Cette année, comme tous les ans, le 1er Mai était synonyme de Journée Internationale des Travailleurs. L’occasion pour beaucoup d’entre-nous de descendre dans la rue pour commémorer l’apparition (ou la disparition, on ne sait plus trop) d’avancées sociales majeures, fruits de plus d’un siècle de revendications. Emmaillotée dans une non-urgence étatique, les festivités françaises de 2016 étaient variées, on comptait ainsi la fête de la merguez, la fête de la bière, la fête des jeux de mots pourris, la fête debout, la fête de la lacrymo, la fête du tonfa, la fête des grenades, la fête des perquisitions, bref, la fête du slip.

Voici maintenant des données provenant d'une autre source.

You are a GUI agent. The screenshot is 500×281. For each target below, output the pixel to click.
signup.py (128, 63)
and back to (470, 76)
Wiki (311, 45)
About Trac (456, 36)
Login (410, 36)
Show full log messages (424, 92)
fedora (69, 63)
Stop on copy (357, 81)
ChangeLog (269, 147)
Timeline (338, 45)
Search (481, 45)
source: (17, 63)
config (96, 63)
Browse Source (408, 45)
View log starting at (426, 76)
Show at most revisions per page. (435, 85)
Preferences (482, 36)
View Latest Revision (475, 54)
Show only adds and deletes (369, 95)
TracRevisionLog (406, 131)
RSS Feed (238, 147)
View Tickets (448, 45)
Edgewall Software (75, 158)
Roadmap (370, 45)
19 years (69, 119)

Mais toutes ces réjouissances ne doivent pas nous laisser oublier que le 1er Mai est également synonyme d’une autre coutume, un peu plus récente, celle des fameux Teknivals du 1er Mai qui, moyennant batailles d’autorisations et de communiqués divers, continuent de s’émanciper dans nos campagnes, année après année. Héritage d’une fin de second millénaire marquée par l’explosion et l’exposition progressive d’une scène « électro » florissante, entre jungle, drum’n’bass, hardteck, psytrance et j’en passe. Toi, qui est né(e) dans un camtar, souviens t’en…

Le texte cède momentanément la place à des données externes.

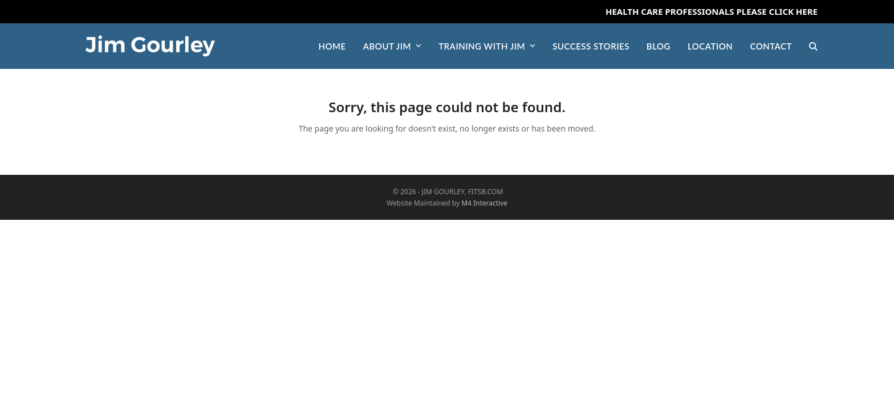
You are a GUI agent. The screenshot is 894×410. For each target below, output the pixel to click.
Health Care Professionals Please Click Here (712, 11)
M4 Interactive (484, 203)
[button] (813, 46)
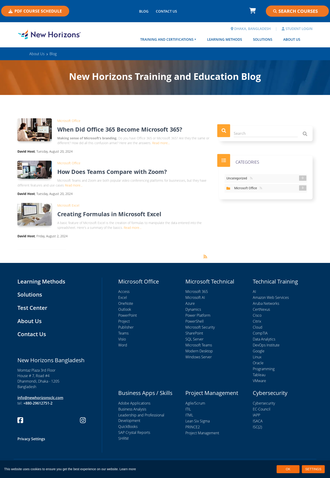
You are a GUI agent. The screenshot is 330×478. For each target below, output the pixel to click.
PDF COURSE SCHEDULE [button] (35, 11)
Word (122, 345)
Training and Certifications (166, 39)
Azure (190, 303)
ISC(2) (257, 426)
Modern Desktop (199, 351)
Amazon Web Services (271, 297)
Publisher (126, 327)
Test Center (32, 307)
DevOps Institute (266, 345)
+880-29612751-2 (37, 403)
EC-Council (261, 409)
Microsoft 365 (196, 291)
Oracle (258, 362)
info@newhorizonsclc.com (40, 397)
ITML (189, 415)
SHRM (123, 438)
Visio (122, 339)
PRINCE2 (192, 426)
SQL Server (194, 339)
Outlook (124, 309)
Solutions (262, 39)
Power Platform (197, 315)
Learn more (128, 469)
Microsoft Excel (68, 205)
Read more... (161, 143)
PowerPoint (127, 315)
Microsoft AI (195, 297)
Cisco (257, 315)
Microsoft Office (68, 121)
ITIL (188, 409)
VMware (259, 380)
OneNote (125, 303)
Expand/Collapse (228, 188)
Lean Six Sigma (197, 421)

Souviens t’en, comme Sophia Loizou, qui de son Singulacra tire toute la puissance et la faiblesse que l’on peut attendre d’une mémoire en manque d’oxygène. Entre rêve et rave, Singulacra est une complainte onirique, à la pointe du sound-design contemporain, teintée de résurgences, aux rythmes saccadés qui fleurent bon, tantôt la cave humide, tantôt la jachère picarde.
Simulacre singulier d’une époque faussement révolue, le nouvel album de Sophia Loizou explore les facéties d’un mouvement de contestation en perte de souffle, écrasé sous un ambient lourd et omnipotent, mais toujours présent. Culte des « ancêtres », souviens t’en, et à leurs sonorités caractéristiques en voie d’extinction, urgence oblige.
On touche du doigt ces dernières pulsations encore palpables à travers quelques somptueuses pistes, raffinées, et remarquablement dosées, telles que Divine Interferance ou Artificial Infinite. Bien que sélective, la mémoire nous ramène également parfois vers des recoins un peu moins dignes, et que l’on aurait préféré laisser au passé, comme les « female vocal » de Silver Nemesis.
Et au milieu de tout ça, on s’égare, on flâne, on s’endort puis reprend connaissance entre une nappe lointaine qui enfle et assomme (The Voices of Time) et un souvenir perdu de presque rien (Singularity is Near). A la fois critique et hommage de la mémoire en tant qu’arme dangereuse mais indispensable, Sophia Loizou signe avec Singulacra un vrai chef d’œuvre de musique expérimentale, un incontournable de 2016. Paru chez Kathexis, et orné d’une version physique tout aussi magnifique. Ne l’oublie pas.